Why ‘Fantastic Beasts and Where to Find Them’ is an allegory about anti-Semitism and fear
Published November 21, 2016
The first spin-off from the Harry Potter film series, “Fantastic Beasts and Where to Find Them,” is a thrilling and at times darkly sinister adventure. The movie, which launched a new five-film franchise with new characters, has already cast a spell over Potter fans, raking in a box office best $75 million in its opening weekend.
It also happens to be an allegory of the perils of anti-Semitism, xenophobia and a general fear of the other in modern society.
The film’s plot follows Newt Scamander — a young “magizoologist” who has traveled the world studying exotic magical creatures, played by Oscar winner Eddie Redmayne — around New York City in 1926.
Along the way, as he attempts to find some “beasts” who have escaped from his magical suitcase, Newt befriends two characters who are presumed to be Jewish: Tina Goldstein, who works for The Magical Congress of the United States, and Jacob Kowalski, a World War I veteran who wants to open a bakery on the Lower East Side (he bakes confections from recipes passed down from his presumably Jewish grandmother). J.K. Rowling always avoids identifying religions in her works, but an establishing shot of an Orchard Street sign in the heart of the Lower East Side — which was New York’s Jewish immigrant epicenter in the early decades of the 20th century — feels like a crystal clear hint.

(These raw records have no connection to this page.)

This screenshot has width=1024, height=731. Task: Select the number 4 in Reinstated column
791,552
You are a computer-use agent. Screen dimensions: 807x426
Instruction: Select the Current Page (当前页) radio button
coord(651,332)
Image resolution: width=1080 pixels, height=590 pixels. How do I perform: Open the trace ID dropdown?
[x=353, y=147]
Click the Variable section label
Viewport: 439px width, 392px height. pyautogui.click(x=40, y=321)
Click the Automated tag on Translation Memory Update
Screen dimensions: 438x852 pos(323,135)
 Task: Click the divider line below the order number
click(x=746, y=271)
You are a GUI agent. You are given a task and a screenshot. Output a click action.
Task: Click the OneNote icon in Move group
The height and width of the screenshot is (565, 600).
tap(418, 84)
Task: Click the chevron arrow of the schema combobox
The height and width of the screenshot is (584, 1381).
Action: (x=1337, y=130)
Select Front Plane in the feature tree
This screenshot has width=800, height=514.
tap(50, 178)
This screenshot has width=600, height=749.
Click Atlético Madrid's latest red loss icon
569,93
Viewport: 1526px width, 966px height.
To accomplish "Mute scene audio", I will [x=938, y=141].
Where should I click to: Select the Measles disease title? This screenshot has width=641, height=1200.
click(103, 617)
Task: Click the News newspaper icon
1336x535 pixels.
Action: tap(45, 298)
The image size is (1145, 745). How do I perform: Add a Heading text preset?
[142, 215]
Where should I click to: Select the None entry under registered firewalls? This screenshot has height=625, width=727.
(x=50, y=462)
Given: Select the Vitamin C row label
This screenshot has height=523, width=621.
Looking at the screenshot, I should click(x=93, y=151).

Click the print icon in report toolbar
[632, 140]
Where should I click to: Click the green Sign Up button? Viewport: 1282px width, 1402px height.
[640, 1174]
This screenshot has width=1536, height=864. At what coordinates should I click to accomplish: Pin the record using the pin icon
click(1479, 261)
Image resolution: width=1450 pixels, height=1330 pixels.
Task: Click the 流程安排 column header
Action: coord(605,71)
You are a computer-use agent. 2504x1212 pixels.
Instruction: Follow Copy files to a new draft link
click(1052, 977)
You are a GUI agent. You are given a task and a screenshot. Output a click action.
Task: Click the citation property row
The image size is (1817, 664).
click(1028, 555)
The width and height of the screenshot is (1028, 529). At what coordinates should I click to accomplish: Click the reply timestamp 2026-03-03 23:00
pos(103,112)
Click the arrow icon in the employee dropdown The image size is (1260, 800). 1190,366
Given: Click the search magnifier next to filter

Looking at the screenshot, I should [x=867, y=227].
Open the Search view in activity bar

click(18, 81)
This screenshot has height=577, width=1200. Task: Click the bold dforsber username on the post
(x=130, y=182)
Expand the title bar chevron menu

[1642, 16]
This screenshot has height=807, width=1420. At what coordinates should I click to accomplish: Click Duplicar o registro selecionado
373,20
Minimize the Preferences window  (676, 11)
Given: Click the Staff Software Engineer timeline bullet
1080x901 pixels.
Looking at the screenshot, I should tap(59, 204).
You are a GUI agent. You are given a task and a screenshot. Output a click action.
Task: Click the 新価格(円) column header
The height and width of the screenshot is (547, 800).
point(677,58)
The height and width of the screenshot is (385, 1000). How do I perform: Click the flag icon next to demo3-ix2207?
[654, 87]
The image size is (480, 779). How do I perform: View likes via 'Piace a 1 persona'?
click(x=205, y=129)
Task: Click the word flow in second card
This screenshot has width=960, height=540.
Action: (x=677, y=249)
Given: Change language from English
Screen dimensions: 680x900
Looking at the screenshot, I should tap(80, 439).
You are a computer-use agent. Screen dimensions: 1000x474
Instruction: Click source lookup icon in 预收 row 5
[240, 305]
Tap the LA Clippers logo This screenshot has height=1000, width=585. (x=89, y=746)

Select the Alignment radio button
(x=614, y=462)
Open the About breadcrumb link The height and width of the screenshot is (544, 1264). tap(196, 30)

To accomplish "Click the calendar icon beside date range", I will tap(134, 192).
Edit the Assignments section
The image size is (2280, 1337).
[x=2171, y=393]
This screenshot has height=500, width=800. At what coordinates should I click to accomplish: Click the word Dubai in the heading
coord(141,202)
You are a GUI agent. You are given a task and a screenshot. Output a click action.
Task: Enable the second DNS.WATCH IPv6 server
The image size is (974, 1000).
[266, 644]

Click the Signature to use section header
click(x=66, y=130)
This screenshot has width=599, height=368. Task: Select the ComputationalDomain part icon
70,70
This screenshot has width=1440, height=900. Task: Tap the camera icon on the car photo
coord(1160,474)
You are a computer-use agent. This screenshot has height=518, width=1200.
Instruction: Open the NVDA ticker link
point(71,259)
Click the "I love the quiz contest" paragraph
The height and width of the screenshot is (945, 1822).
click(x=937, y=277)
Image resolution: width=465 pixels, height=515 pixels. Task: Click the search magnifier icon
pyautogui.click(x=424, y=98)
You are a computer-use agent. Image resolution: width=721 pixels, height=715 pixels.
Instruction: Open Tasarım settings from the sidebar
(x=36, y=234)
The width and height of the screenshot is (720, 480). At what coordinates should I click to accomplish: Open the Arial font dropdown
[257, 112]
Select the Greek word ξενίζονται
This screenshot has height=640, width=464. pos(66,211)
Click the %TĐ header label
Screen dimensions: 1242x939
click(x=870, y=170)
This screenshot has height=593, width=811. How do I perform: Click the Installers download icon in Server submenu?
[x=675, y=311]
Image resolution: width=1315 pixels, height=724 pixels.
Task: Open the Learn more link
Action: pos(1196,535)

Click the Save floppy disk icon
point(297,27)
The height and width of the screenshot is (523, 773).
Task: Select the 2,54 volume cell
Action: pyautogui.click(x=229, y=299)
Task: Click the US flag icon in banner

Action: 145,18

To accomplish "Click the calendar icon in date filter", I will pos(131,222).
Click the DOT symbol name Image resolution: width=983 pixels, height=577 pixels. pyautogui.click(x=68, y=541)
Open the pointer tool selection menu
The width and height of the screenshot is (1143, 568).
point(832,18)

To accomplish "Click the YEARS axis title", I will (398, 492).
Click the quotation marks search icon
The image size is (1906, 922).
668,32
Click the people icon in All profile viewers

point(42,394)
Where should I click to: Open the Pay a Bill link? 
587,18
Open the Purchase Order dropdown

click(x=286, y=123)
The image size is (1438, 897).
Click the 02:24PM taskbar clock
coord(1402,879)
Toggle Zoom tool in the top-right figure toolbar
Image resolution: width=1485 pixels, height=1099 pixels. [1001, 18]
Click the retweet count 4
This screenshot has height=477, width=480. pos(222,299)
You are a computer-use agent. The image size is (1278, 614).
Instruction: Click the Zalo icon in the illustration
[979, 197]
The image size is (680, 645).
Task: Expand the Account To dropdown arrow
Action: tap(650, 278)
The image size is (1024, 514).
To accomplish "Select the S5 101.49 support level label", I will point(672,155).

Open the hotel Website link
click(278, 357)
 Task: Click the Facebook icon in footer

However, the deeper Jewish undercurrent in “Fantastic Beasts” comes in a second storyline, which involves a black cloud that terrorizes the city. The viewer learns that this powerful dark mass, or “Obscurus,” which can destroy streets and buildings in its way, is actually the product of societal oppression. As Newt explains, when children born with magical powers hold in (or obscure) their identities, this dark force is unleashed. An Obscurus child usually dies before the age of 10.
An obvious parallel to be made here is to the rampant xenophobia and anti-Semitism of the 1920s. The mass immigration of Jews and southern and eastern Europeans led to a backlash in the United States, with laws passed in 1921 and 1924 severely limiting immigration. The Russian Revolution fueled fears that foreign “radicals” would sneak in with the new arrivals. Henry Ford was funding an anti-Semitic newspaper. Jewish quotas at prestigious American colleges were well underway. As a result, many American Jews hid their cultural and religious identity for fear of discrimination. “As Jews were admitted to executive suites they were expected to emulate the other occupants of those exalted quarters, that is, to become less obviously Jewish,” is how the late Jewish sociologist Daniel J. Elazar described the phenomenon. Jewish observers have debated the effects of such assimilation on the Jewish community and Jewish psyche ever since.
Rowling told The New York Times that her story was inspired by the recent rise of populism around the world. Her screenplay is set in a world of economic anxiety and distrust of the Other, where the investigation into what is behind the dark cloud is explicitly called a witch hunt, and Newt is arrested by a Magical Congress looking for a scapegoat.
It will be interesting to watch if the next four “Fantastic Beasts” movies tackle similarly political themes — and if Eddie Redmayne’s charming character makes any more Jewish friends on his adventures.